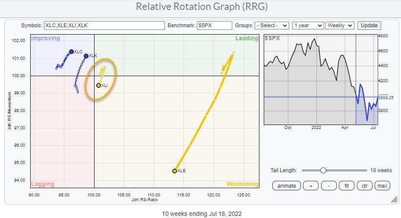Click the Leading quadrant label
Screen dimensions: 401x218
point(246,38)
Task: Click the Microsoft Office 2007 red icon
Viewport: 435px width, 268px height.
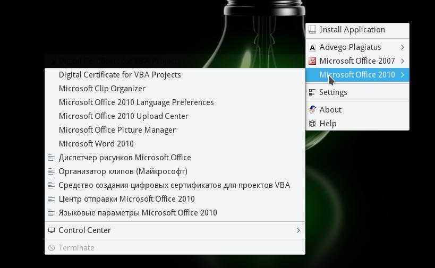Action: coord(312,61)
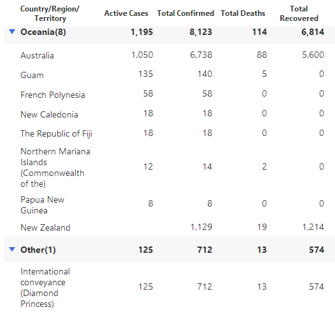Screen dimensions: 335x317
Task: Select the New Caledonia row
Action: (x=169, y=114)
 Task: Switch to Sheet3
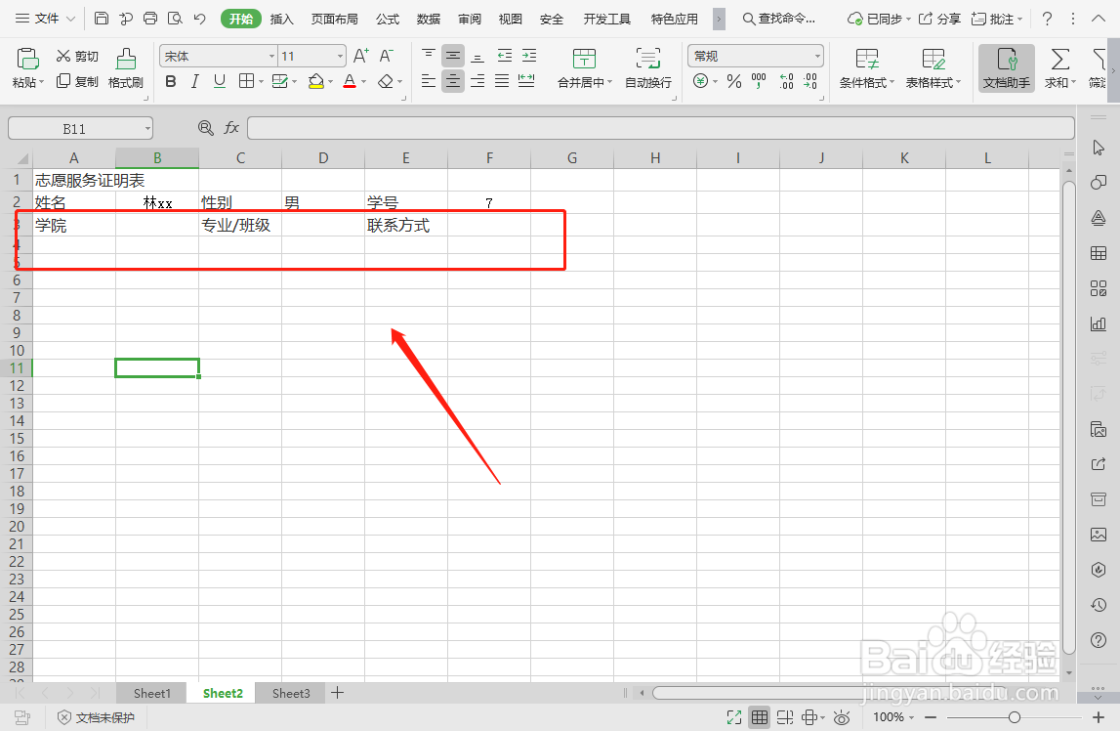[x=290, y=693]
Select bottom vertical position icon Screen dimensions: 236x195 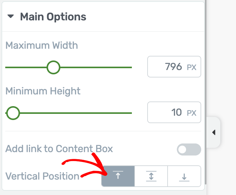[x=184, y=176]
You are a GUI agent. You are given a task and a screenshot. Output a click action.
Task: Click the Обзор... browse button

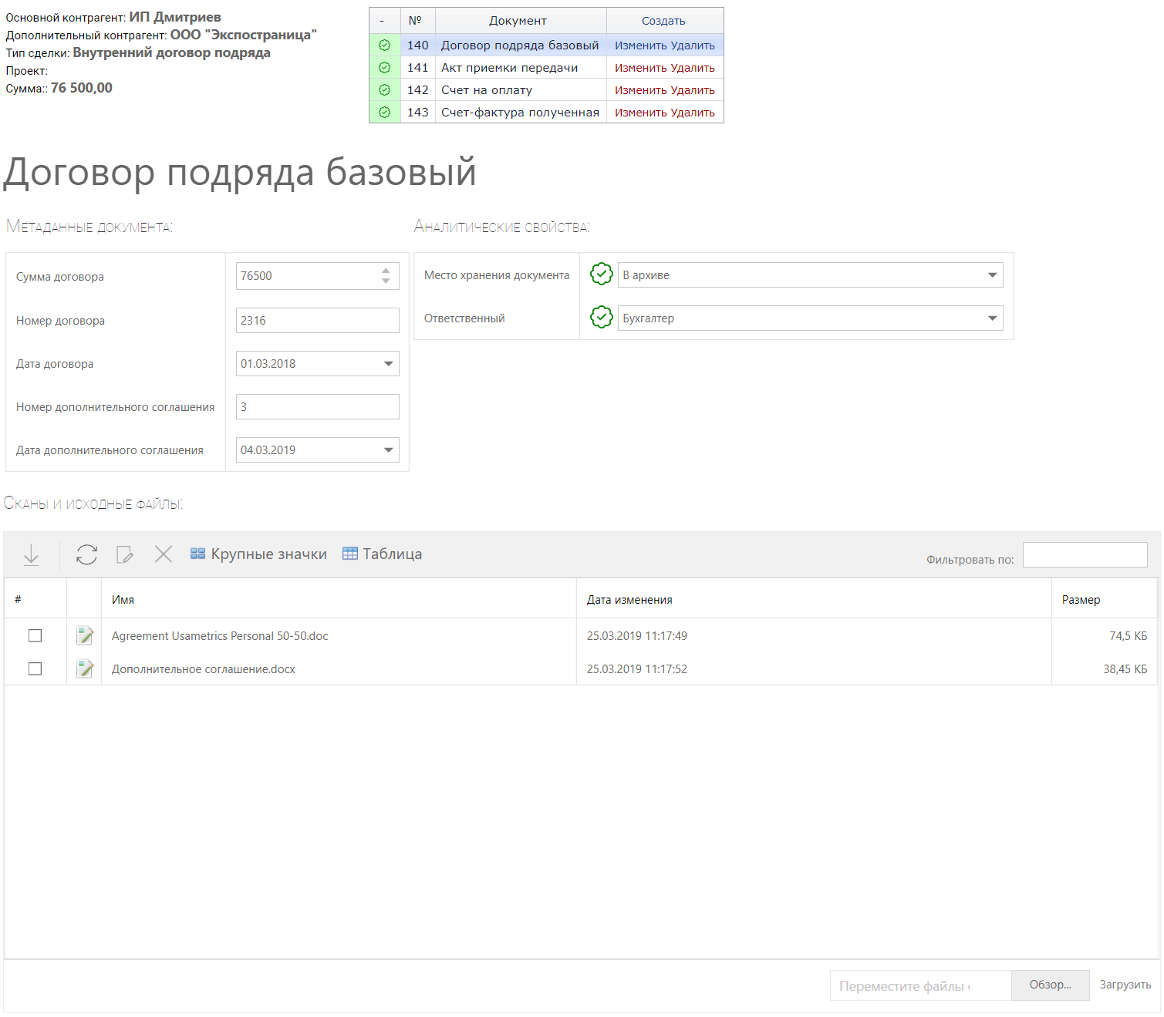[x=1050, y=985]
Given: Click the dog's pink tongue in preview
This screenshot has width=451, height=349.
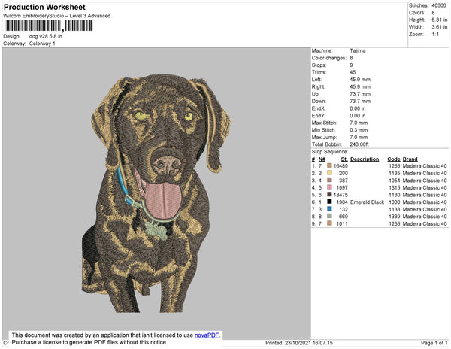Looking at the screenshot, I should coord(159,196).
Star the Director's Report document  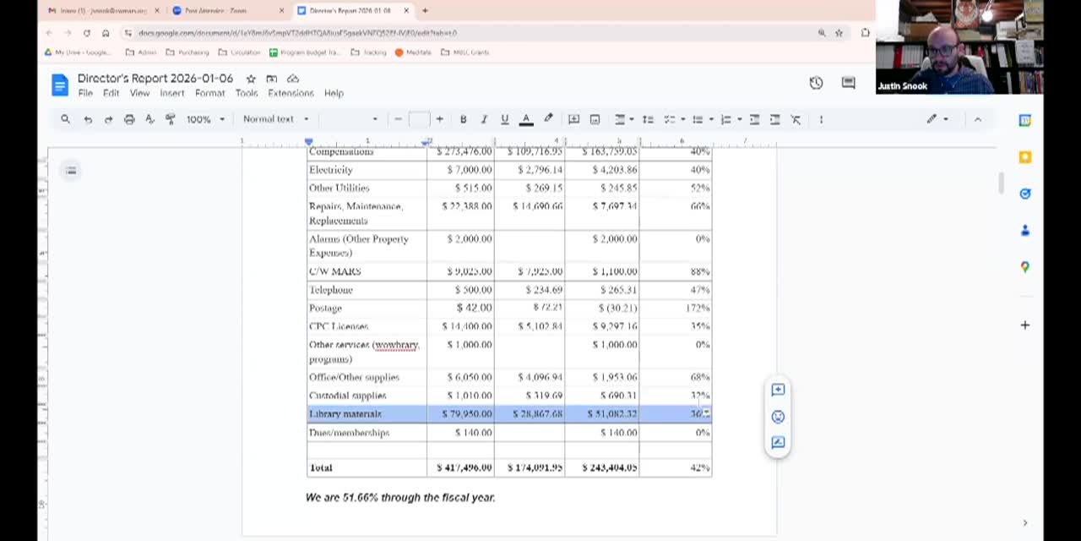tap(251, 79)
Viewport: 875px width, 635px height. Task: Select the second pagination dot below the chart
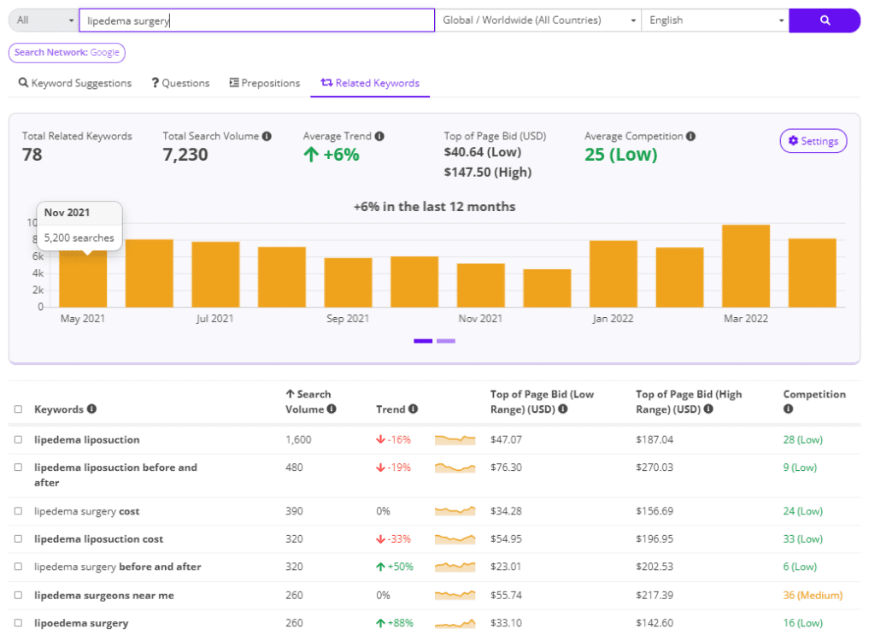pyautogui.click(x=445, y=341)
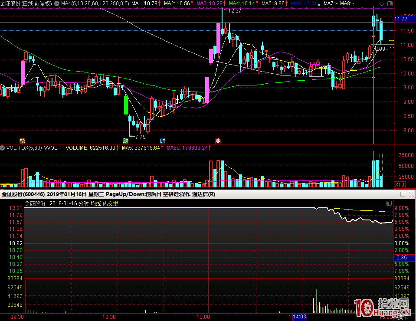
Task: Click the red 涨 marker icon
Action: (x=218, y=141)
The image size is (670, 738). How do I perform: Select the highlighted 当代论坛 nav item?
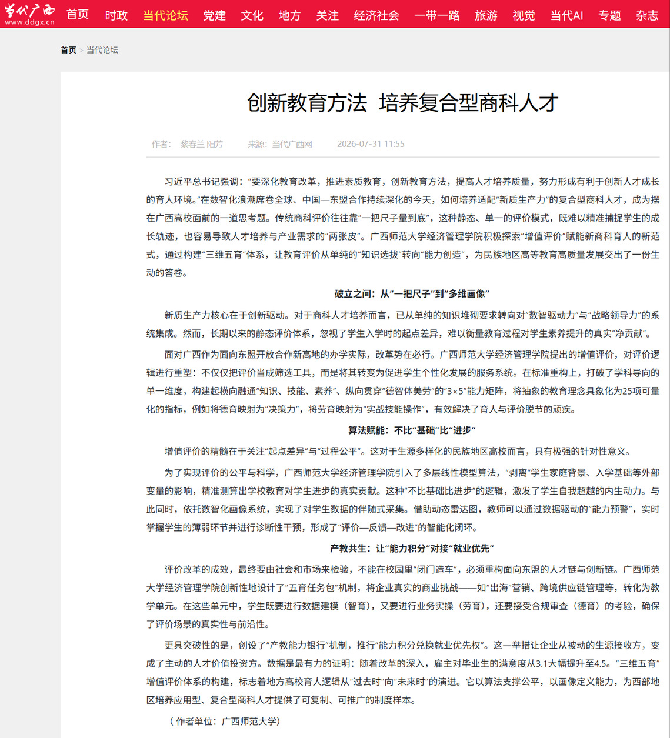tap(166, 15)
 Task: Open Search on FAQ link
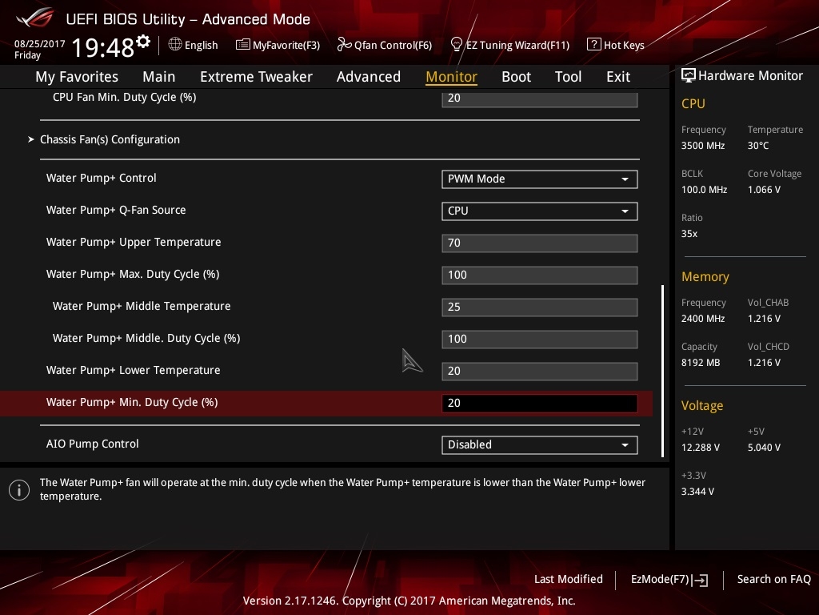(x=773, y=579)
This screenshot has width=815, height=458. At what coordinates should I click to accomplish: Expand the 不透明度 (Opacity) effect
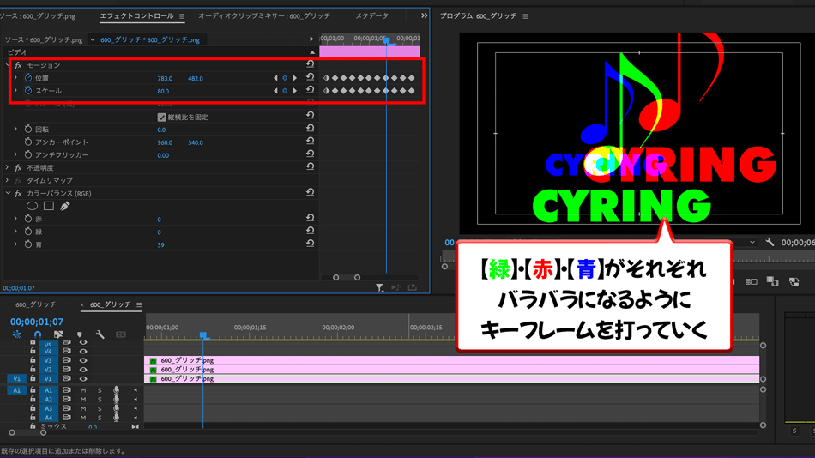(x=8, y=168)
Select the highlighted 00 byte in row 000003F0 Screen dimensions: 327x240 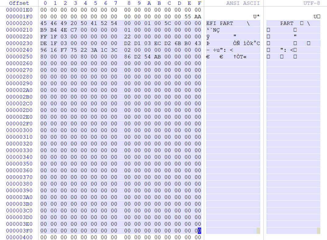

**What is expected**. Could you reproduce exactly the lines from the one containing "The image size" through the last line of the records, both included, leaving out the pictures?

**Solution**.
The image size is (670, 738). How do I perform: Select the highlighted 当代论坛 nav item?
tap(166, 15)
 Task: Open Search on FAQ link
(x=773, y=579)
This screenshot has width=815, height=458. At what coordinates should I click to accomplish: Expand the 不透明度 (Opacity) effect
(x=8, y=168)
Select the highlighted 00 byte in row 000003F0 Screen dimensions: 327x240 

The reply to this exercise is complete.